Dies ist bestürzend, insbesondere vor dem Hintergrund der nun schon über ein halbes Jahr andauernden Auseinandersetzungen. Noch immer fehlt es an einer eindeutigen und nachvollziehbaren Begründung der anfänglichen Ablehnung des Trägerwechsels.

Der vom BMFSFJ ausgeübte Druck zum Stillschweigen und Abwarten brachte uns in immer stärkere Abhängigkeit  vom BMFSFJ. Ein deutlicher Rückgang der Spendeneingänge wie auch eine Verminderung der öffentlichen Resonanz wurden von uns trotzdem in Kauf genommen, stets im Vertrauen auf den Willen zur konstruktiven und in die Zukunft weisenden Lösung seitens des BMFSFJ.
Nachdem es endlich gelungen war, das BMFSFJ von der Unmöglichkeit der Kooperation mit dem Verein "Tacheles Reden! e.V." zu überzeugen und stattdessen den Zentralrat der Juden in Deutschland in Kooperation mit der ZWSt zu akzeptieren, hatten wir gehofft, uns nun endlich wieder konstruktiv unseren eigentlichen Aufgaben zuwenden zu können.

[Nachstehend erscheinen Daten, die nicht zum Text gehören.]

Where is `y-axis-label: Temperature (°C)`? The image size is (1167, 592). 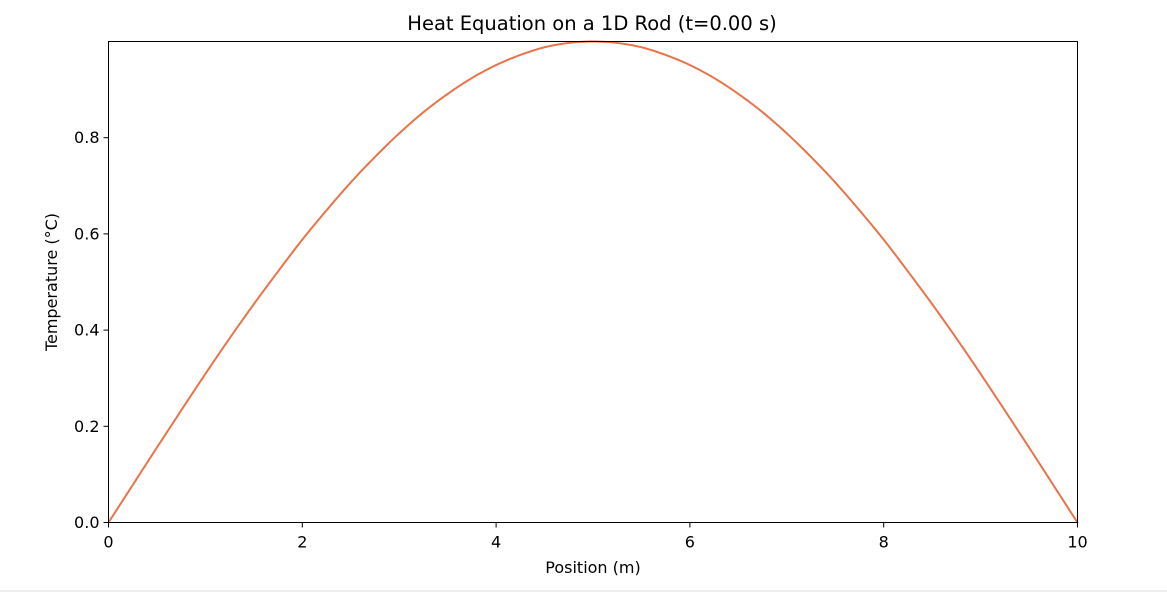 y-axis-label: Temperature (°C) is located at coordinates (52, 282).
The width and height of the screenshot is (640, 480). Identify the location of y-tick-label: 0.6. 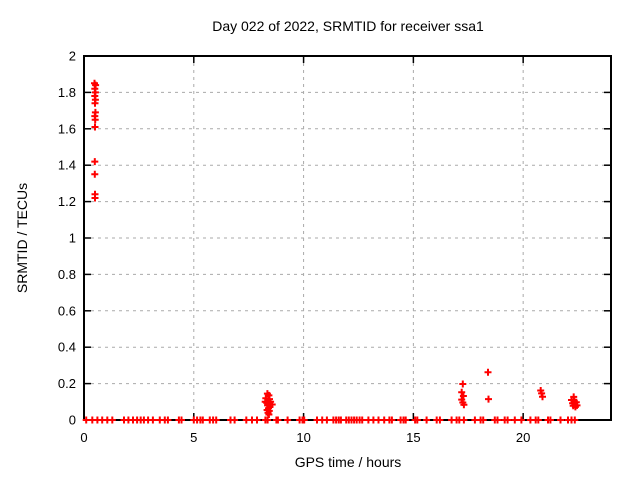
(67, 310).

Auch diese Hoffnung wird nun enttäuscht. Eine plausible und nachvollziehbare Erklärung für die Verweigerungs-, dann Verschleierungs- und schließlich Verzögerungshaltung des BMFSFJ haben wir nicht. Wir fordern jetzt eine baldige, verbindliche und konstruktive, die dringend notwendige Arbeit ermöglichende und absichernde Zusage seitens der verantwortlichen Ministerin.

Mit herzlichem Dank für ihre Unterstützung und freundlichen Grüßen

Eva Ehrlich

haGalil e.V.

*) Die ZWSt (Zentrale Wohlfahrtsstelle der Juden in Deutschland) hat inzwischen, gemeinsam mit dem Zentralrat der Juden in Deutschland, die Trägerschaft für das Projekt OR übernommen.

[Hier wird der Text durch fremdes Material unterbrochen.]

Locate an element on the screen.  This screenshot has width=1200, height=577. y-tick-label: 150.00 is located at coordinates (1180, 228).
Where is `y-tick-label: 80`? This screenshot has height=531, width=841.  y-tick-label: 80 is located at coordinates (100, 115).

**) Das Bundesministerium für Familien, Senioren, Frauen und Jugend, BMFSFJ, erhielt im Rahmen des "Aufstands der Anständigen" fast 200.000.000 Euro zur Verwaltung der Programme Entimon, Civitas und Xenos. Das Projekt "OR" ist Teil des Programms "entimon".

***) Eine verbindliche und öffentlich einsehbare Projektbeschreibung findet sich unter http://www.hagalil.com/or/haor/or.htm. Die dort veröffentlichte Beschreibung ist der genaue Nachdruck einer vom alten Träger veröffentlichten Broschüre. Dort heißt es ganz ausschließlich: "Ziel des Projektes »OR - Licht. Bildung gegen Antisemitismus« ist daher die Sicherstellung und Ausweitung des breitenwirksamen Bildungsangebots von haGalil onLine und die Förderung der Plattformen interkultureller Auseinandersetzung in haGalil onLine."

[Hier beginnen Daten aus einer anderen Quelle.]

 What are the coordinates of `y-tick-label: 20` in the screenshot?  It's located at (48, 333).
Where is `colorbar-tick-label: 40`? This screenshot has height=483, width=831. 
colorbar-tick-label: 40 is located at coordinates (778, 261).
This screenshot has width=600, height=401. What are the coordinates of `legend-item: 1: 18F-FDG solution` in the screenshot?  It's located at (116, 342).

Aus der Aufstellung ergibt sich für das Jahr 2005 eine Fördersumme von 173.500 Euro im Jahr.

Das ergibt 14.458 Euro im Monat. Das hiesse für 9 Monate: 130.125 Euro.

Selbst wenn man im BMFSFJ davon ausgeht, dass weder die ZWSt noch haGalil in der Lage sind Eigen- oder Drittmittel in die Projektumsetzung einzubringen (was zumindest für haGalil nicht stimmt), würden nach Abzug von 30% noch immer 91.087 Euro bleiben.

Oft verzichtet das BMFSFJ auf den Nachweis dieser Eigenmittel, da kaum eine Initiative in der Lage ist diese aufzubringen. In unserem Fall sollte aber zumindest der bereits aufgebrachte Teil in Rechnung gestellt werden, dies ergäbe eine Fördersumme die deutlich näher bei 130.000 als bei 90.000 Euro läge.